August 9th, 2002, 02:22 PM
GNUPG (GPG) on Windows/IIS
I'm trying to set up GNUPG (GPG) on a Windows/IIS platform so that I can encrypt, then e-mail, data submitted in HTML forms over an SSL connection. GPG seems to be forcing me to keep my private key on the web server though in order to operate. This doesn't seem like a good idea. I just want to be able to encrypt with the public key on the web server. The private key would be held by the organization that the data is being e-mailed to. Needless to say, I don't want the private key anywhere near the web server. Any advice on setting up GPG on my web server to perform the encryption I've described without the private key being present is welcome.
Thanks in advance
August 10th, 2002, 07:57 AM
I think you've misunderstood how public cryptography work.
Example (We'll use good ol' Alice and Bob):
Alice has one private and one public key.
Bob got one private and one public key.
Bob import Alice public key into his key chain.
Alice import Bobs public key into your key chain.
Alice encrypts a mail to you Bobs public key.
Bob decrypt the message using his private key.
You see, once the message is encrypted by Alice with Bob's public key she can't decrypt it, even though she was the one doing all the encrypting. For this, only Bobs private key will do.
So, translating this to your problem it would be:
Your web server imports your public key. And you import the web serverís public key. The web server encrypts a message and sends it off to you. You use your private key to decrypt it.
The only danger with having the web serverís private key on the web server is that if someone hacks your computer, they can forge messages. It won't compromise the safety of the encrypted messages though. The same goes for your computer though, if someone "borrows" your computer, they can send encrypted mails from it pretending to be you.

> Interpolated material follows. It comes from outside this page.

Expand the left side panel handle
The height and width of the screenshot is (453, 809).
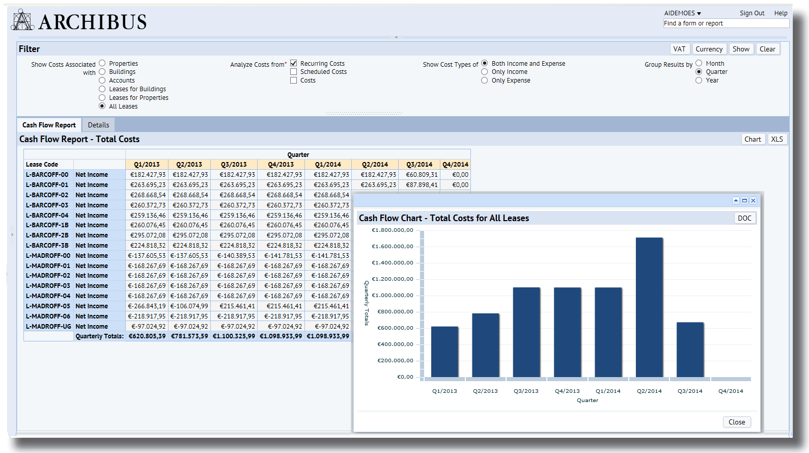pos(12,235)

Only way of protecting against this is keeping the servers in a locked room and keep up the general security which you should have during normal operations anyway (update system frequently, use a firewall, implement IDS (or NIDS, or both), have some sort of file system integrity check, review your logs regularly etc.) which I hope you or whomever are in charge of the servers are doing already.
As I read your message, I got the impression you weren't interested in authentication anyway, so this security hazard may not apply to you, in which case you have nothing to worry about at all.
For a basic and easy to follow description on how public and private cryptography work, look here: http://www.geekgirls.com/net_publick.htm
Last edited by Fjodor; August 10th, 2002 at 08:01 AM.
August 11th, 2002, 07:51 PM
Thanks for your reply Fjodor. I don't have much experience with cryptography applications, but I have researched it and do understand the concept of public key cryptograpy pretty well (despite my apparent naivete).
You're right though, I misconstrued the situation. I should have been able to figure this out . . . . Like you said, I should just make a user in GPG to represent my web server and import the public key of the client that will be receiving the messages.
I don't administer the system and don't have any influence on any of the things you mention, so I hope the administrator is doing those things too! It's a Windows/IIS/ColdFusion setup, so security is pretty flimsy I think. For example, I'm pretty sure that a ColdFusion script can access pretty much any file because there are no permissions.
You're right, I'm not really concerned with authentication. I'm using encryption in this case to protect information, such as credit card data, submitted by users of my client's website and e-mailed to them. If someone did get the private key of "the web server" I don't think there's much they could do with it. Even if they used it to sign messages sent to the client, if something really off the wall came through, they would realize it.
Thanks, I appreciate your explanation, suggestions, and link.